## Start EXCERPTED TEXT
When an item is already an indulgence, manufacturers and retailers alike have a lot more leeway when it comes to price.


Is $3,000 really the cost of a good night's sleep?

Anyone who has ever shopped for a new mattress can probably attest that finding a suitable one in the $1,000 range takes a fair bit of searching and haggling.

In part, that is because retailers often hike the price tag 100%. In part, it is a markup used to cover sales commissions. It also gives the needed wiggle room for sellers to deploy a popular tactic -- big, colorful signs announcing 30%, 40%, even 50% off. Slight product variations and store-specific brand names make comparison shopping hard to do.

The website The Mattress Scam -- which, as the name suggests, is critical of the industry -- gives its own rationale: Sellers charge more because they can.

"When consumers are found in the mattress section of a department store, or in a dedicated mattress store, they are more likely to be serious shoppers than those found browsing in other stores," it says. "For example, many people all day long browse through electronics shops, clothing departments, sports stores and so on with no real intent of buying something. Nobody browses around in the mattress department. Nobody visits a mattress discount store unless they are going to be buying a mattress real soon. Mattresses are boring, ugly, and not many people really know much about them. Shopping for a mattress is not fun and many just assume to get it over with as quickly as possible. A mattress is a mattress to many folks."


Looking good doesn't always come cheap.

The cosmetics industry is worth $50 billion in the U.S. alone. Like jewelry and fragrances, buyers pay 50% or more over wholesale costs because they have an affinity for a particular brand. The color, style and "label" attached to a particular facial, body or hair product adds as much to the price as the blend of oils, minerals and coloring.

Movie snacks

The Stanford Graduate School of Business and the University of California at Santa Cruz conducted research into the pricing of movie concessions. Popcorn, for example, often sells at a cost that reflects a 1,000-fold markup compared with the cost of the kernels.
## End EXCERPTED TEXT
● **WHAT NEEDS TO BE DONE**: Can you copy the passage on retail markups from "When an item" to "because they can.", swapping "wiggle room" for "flexibility"?
## Start RECORDS
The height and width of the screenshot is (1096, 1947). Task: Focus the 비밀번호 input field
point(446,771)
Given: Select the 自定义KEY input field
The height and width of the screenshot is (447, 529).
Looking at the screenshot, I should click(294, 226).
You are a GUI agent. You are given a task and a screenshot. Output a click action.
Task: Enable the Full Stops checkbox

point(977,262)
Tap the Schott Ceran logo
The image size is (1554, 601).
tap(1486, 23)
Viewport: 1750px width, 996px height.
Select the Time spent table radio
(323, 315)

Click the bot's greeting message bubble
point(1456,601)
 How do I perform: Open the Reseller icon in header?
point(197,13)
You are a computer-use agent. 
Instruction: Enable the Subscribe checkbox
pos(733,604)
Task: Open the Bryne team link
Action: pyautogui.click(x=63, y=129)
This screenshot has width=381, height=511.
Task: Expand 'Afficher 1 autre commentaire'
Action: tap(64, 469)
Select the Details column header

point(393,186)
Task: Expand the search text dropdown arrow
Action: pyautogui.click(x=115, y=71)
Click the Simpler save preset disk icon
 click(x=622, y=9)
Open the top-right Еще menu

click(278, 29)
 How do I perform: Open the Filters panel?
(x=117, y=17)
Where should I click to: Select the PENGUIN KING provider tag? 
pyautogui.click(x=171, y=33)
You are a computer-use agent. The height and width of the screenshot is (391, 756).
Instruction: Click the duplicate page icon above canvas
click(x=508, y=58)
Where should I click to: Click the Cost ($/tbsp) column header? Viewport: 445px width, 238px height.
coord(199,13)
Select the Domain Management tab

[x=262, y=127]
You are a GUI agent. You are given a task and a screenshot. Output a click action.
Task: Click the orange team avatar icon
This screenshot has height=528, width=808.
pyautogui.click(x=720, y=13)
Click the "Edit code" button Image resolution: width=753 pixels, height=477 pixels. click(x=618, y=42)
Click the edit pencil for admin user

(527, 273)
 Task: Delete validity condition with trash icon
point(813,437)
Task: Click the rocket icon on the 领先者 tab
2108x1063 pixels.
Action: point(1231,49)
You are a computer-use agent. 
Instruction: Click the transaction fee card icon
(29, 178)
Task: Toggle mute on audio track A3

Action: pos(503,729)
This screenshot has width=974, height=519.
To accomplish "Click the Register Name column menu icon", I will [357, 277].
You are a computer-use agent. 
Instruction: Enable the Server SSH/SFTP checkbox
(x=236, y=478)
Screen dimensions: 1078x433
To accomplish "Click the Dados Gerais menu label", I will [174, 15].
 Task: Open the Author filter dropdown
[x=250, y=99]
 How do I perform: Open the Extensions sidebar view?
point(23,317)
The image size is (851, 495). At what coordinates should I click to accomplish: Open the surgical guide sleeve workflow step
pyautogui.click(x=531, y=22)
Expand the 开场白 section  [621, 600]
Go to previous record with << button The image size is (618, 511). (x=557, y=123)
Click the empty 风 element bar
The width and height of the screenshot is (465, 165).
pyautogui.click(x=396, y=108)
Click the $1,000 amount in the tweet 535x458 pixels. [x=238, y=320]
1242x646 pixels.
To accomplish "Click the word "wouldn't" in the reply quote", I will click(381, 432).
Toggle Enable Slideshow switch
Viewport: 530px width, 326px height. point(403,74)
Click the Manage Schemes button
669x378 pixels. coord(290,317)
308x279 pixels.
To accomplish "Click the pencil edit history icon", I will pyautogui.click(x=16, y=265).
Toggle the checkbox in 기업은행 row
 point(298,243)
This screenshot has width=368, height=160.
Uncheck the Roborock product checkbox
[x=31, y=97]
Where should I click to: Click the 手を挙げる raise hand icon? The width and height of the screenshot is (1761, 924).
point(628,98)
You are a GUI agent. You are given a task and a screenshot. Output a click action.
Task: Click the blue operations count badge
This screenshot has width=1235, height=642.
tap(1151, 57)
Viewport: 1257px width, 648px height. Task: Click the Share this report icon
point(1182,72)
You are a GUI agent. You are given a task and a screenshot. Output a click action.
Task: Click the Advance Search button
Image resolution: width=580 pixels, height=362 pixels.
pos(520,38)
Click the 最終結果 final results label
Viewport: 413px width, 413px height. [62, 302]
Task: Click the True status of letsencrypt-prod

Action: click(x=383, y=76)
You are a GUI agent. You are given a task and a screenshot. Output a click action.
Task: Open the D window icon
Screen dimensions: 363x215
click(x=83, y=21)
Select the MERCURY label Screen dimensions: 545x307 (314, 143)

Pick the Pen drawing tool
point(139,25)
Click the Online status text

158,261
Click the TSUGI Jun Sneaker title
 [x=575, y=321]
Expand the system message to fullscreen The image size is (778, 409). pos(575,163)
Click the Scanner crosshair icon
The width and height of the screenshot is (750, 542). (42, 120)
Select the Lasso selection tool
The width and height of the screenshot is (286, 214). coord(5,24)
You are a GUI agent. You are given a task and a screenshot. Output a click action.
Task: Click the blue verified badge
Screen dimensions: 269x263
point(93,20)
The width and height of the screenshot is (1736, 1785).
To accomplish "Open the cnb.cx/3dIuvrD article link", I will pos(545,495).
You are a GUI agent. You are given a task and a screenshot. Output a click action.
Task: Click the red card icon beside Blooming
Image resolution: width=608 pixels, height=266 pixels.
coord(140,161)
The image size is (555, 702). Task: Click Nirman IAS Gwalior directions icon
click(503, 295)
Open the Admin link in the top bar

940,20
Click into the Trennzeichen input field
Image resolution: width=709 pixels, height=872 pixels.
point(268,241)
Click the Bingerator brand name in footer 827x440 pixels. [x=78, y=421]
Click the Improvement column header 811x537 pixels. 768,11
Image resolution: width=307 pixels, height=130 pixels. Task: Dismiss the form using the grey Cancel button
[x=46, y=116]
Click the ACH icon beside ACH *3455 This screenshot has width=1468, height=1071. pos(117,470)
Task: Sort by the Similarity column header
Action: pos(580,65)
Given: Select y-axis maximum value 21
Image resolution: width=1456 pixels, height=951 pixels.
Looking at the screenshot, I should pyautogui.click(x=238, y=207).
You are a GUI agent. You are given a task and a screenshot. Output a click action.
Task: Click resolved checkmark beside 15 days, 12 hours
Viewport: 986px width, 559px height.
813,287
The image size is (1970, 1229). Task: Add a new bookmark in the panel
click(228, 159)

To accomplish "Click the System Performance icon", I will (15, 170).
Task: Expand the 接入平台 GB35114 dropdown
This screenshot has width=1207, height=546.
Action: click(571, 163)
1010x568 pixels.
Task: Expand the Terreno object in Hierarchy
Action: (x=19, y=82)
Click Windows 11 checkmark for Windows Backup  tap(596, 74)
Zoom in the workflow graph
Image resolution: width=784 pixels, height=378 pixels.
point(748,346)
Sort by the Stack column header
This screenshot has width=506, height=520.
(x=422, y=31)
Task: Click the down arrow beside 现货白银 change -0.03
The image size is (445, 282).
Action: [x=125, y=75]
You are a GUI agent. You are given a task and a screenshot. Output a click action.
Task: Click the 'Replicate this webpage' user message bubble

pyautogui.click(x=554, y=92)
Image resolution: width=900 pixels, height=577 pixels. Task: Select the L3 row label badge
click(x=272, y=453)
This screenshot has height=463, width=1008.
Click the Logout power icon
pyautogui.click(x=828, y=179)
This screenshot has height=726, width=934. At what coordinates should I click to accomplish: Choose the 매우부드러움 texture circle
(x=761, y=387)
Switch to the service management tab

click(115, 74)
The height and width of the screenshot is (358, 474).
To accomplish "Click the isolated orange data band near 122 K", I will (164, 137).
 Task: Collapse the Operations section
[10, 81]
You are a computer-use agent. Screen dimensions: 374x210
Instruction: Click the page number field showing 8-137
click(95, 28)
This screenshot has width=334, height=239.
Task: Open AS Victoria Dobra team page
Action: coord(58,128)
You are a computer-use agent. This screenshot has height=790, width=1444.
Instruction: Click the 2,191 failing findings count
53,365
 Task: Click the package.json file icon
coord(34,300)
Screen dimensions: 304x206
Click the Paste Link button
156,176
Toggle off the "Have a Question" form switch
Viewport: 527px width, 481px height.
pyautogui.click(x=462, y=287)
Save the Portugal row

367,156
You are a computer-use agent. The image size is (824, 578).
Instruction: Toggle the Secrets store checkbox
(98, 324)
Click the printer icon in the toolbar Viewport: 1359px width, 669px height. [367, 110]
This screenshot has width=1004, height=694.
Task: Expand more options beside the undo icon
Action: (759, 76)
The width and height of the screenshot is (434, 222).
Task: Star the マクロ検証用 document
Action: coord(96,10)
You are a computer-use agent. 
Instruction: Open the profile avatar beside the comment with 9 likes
## End RECORDS
● **CORRECT RESULT**:
When an item is already an indulgence, manufacturers and retailers alike have a lot more leeway when it comes to price.


Is $3,000 really the cost of a good night's sleep?

Anyone who has ever shopped for a new mattress can probably attest that finding a suitable one in the $1,000 range takes a fair bit of searching and haggling.

In part, that is because retailers often hike the price tag 100%. In part, it is a markup used to cover sales commissions. It also gives the needed flexibility for sellers to deploy a popular tactic -- big, colorful signs announcing 30%, 40%, even 50% off. Slight product variations and store-specific brand names make comparison shopping hard to do.

The website The Mattress Scam -- which, as the name suggests, is critical of the industry -- gives its own rationale: Sellers charge more because they can.